--- TO DO ---
Lines below that hold the word "agent" must be copied in full.

--- START ---

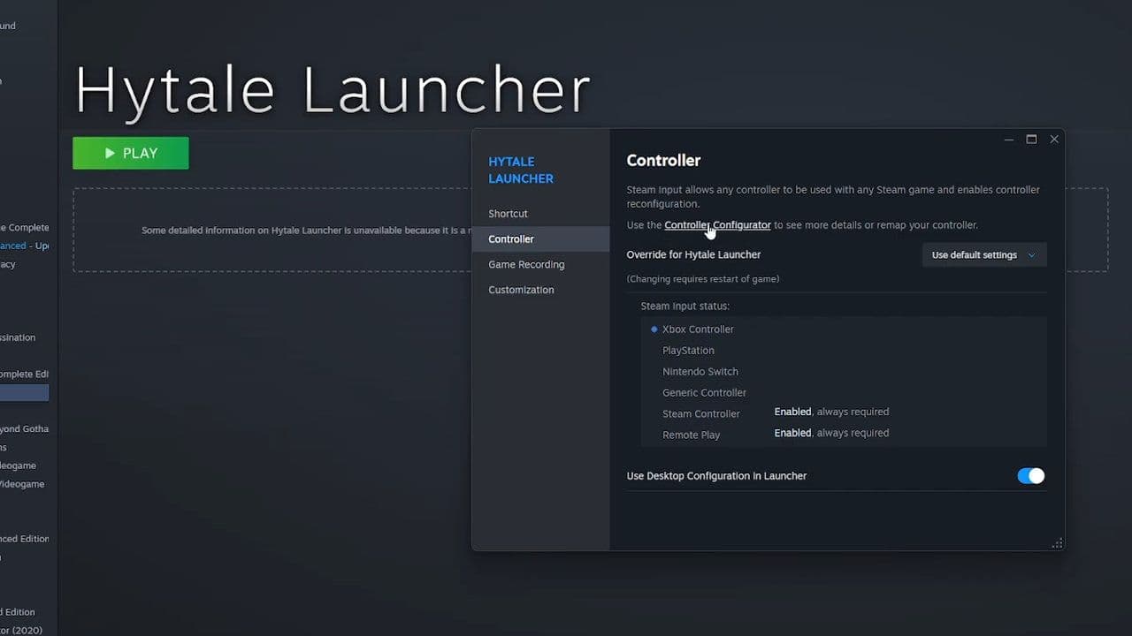Maximize the properties dialog window
The image size is (1132, 636).
(x=1031, y=140)
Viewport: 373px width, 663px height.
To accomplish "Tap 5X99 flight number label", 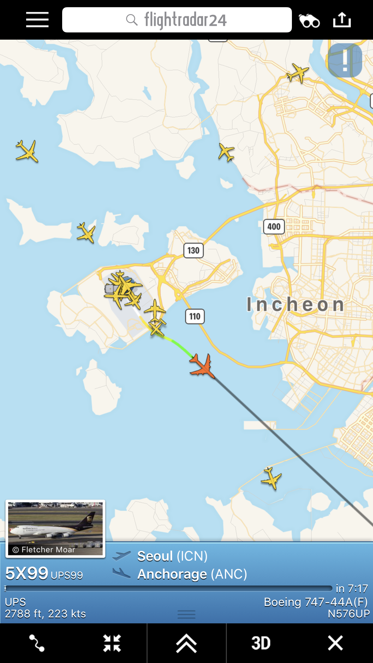I will click(x=27, y=573).
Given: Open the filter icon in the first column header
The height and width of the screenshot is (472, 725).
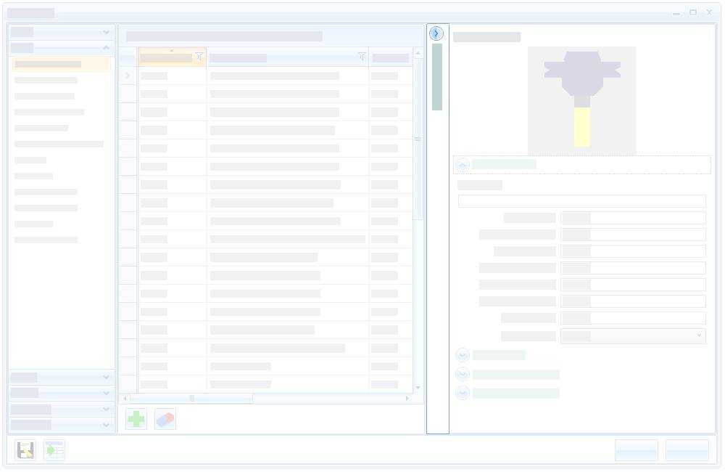Looking at the screenshot, I should tap(199, 57).
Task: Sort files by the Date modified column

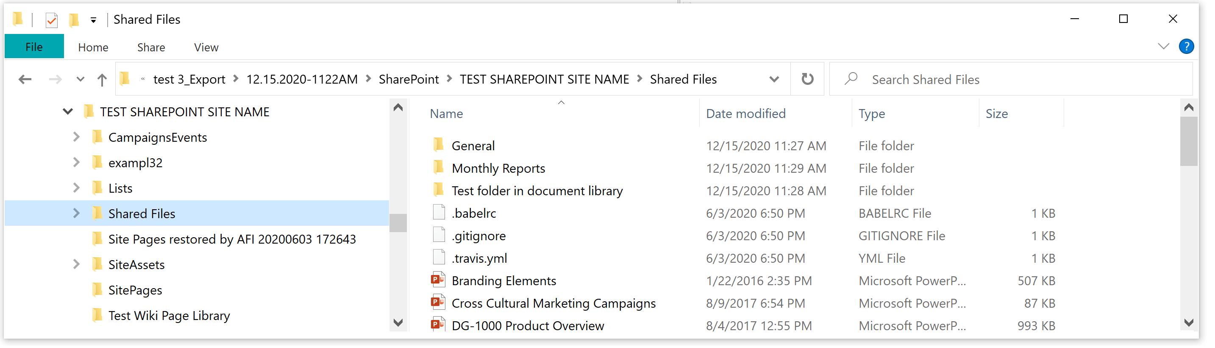Action: point(745,113)
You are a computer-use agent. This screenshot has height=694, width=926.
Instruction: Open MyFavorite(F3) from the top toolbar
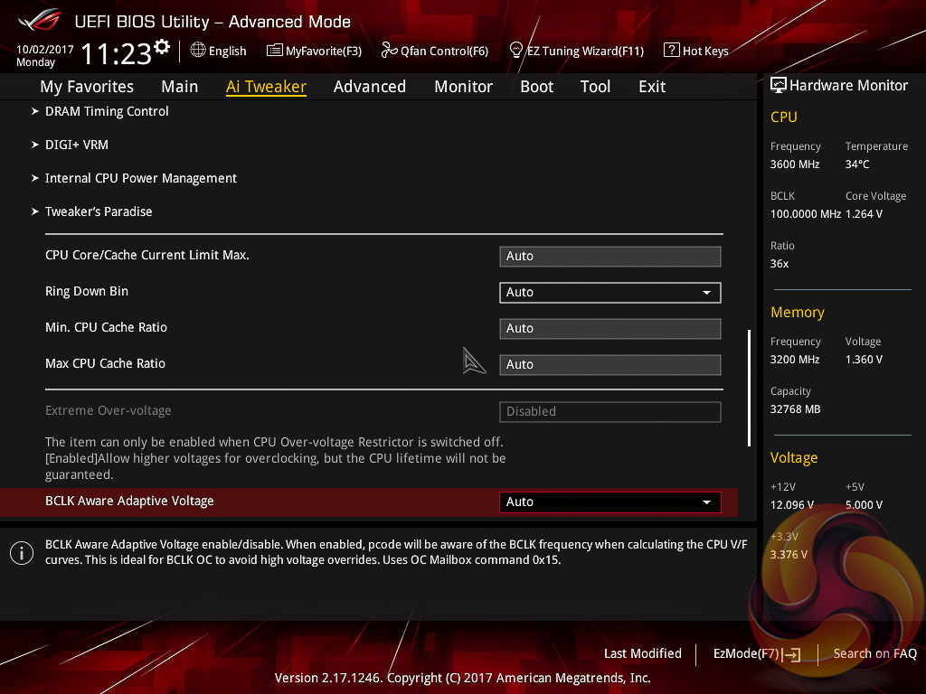click(x=275, y=51)
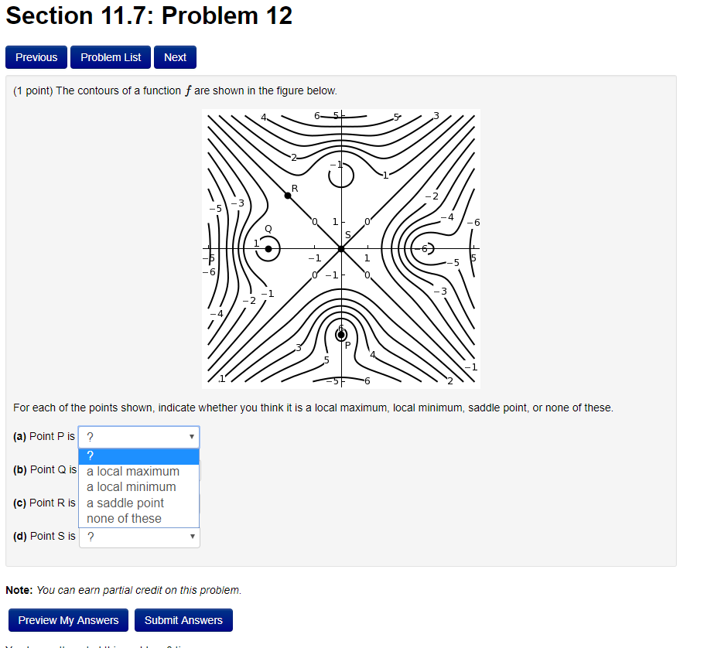Select "a local maximum" from the list
Viewport: 728px width, 648px height.
pos(133,471)
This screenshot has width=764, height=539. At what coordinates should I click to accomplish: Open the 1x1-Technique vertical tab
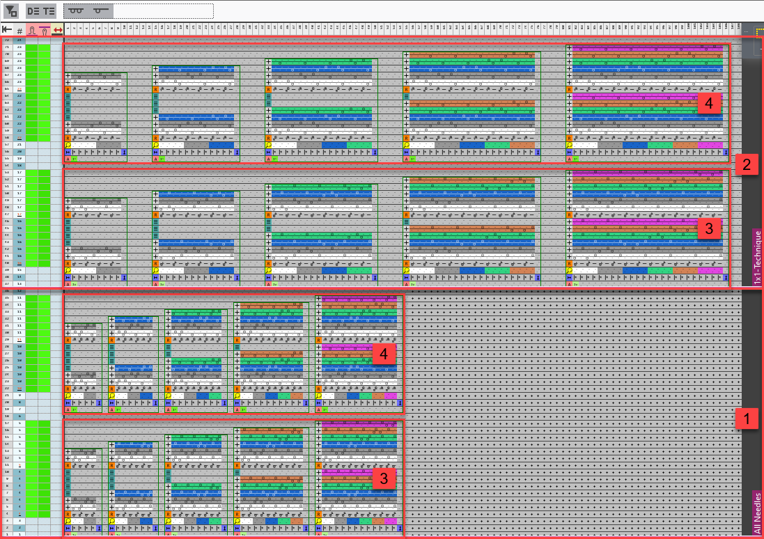tap(758, 256)
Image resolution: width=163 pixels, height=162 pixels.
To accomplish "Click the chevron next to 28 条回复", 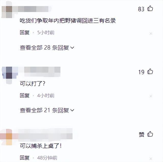I will click(72, 48).

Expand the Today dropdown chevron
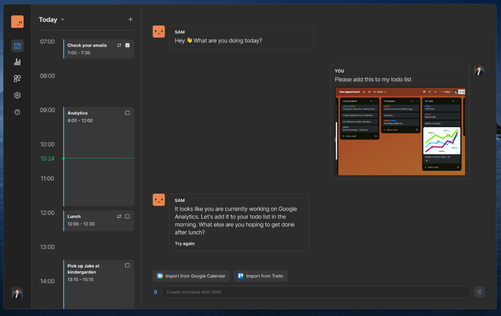click(62, 19)
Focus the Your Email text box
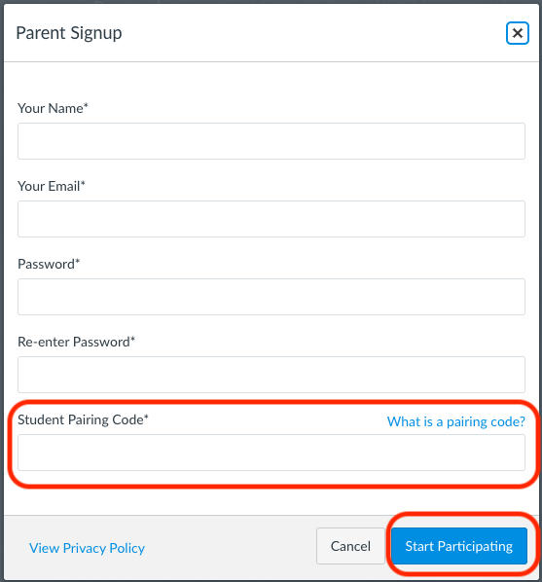Viewport: 542px width, 582px height. tap(271, 219)
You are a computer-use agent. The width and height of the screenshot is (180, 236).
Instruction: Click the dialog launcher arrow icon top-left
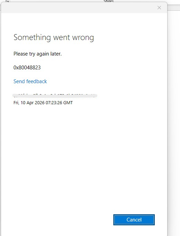coord(7,1)
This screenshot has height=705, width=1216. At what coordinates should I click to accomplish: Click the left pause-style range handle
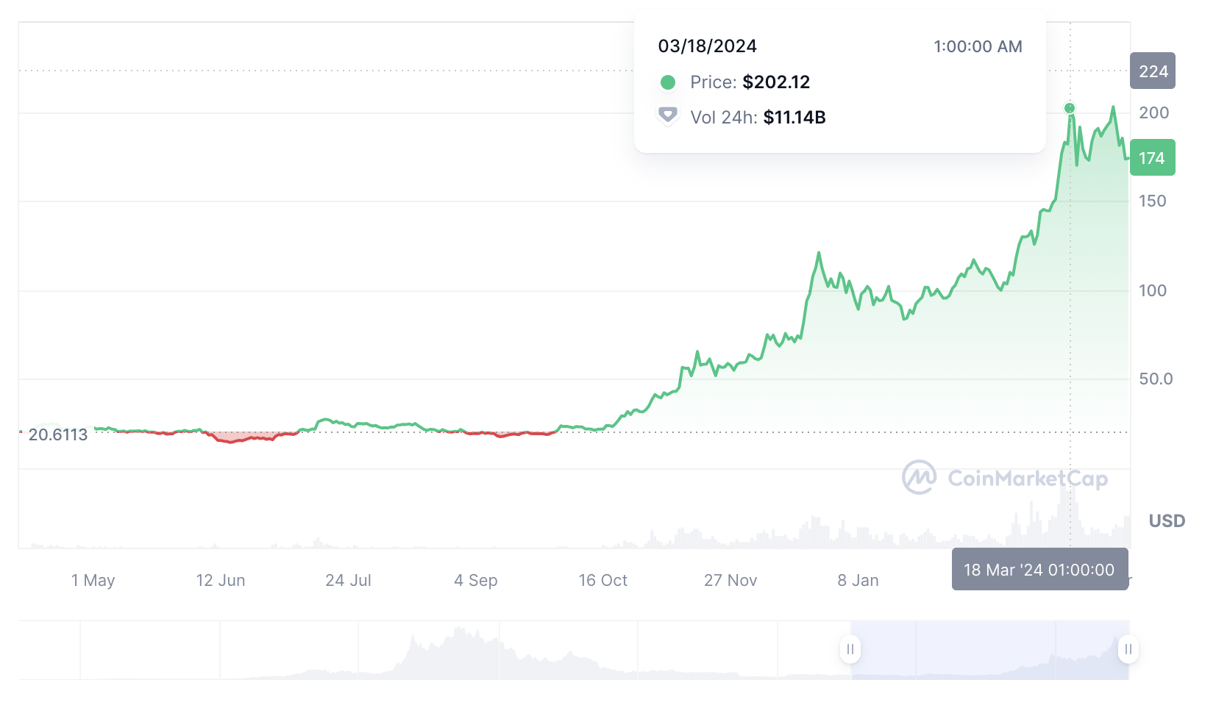[x=850, y=649]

--- END ---

--- RESULT ---
You are a computer-use agent. This screenshot has height=694, width=926.
You are a computer-use agent. The width and height of the screenshot is (180, 236).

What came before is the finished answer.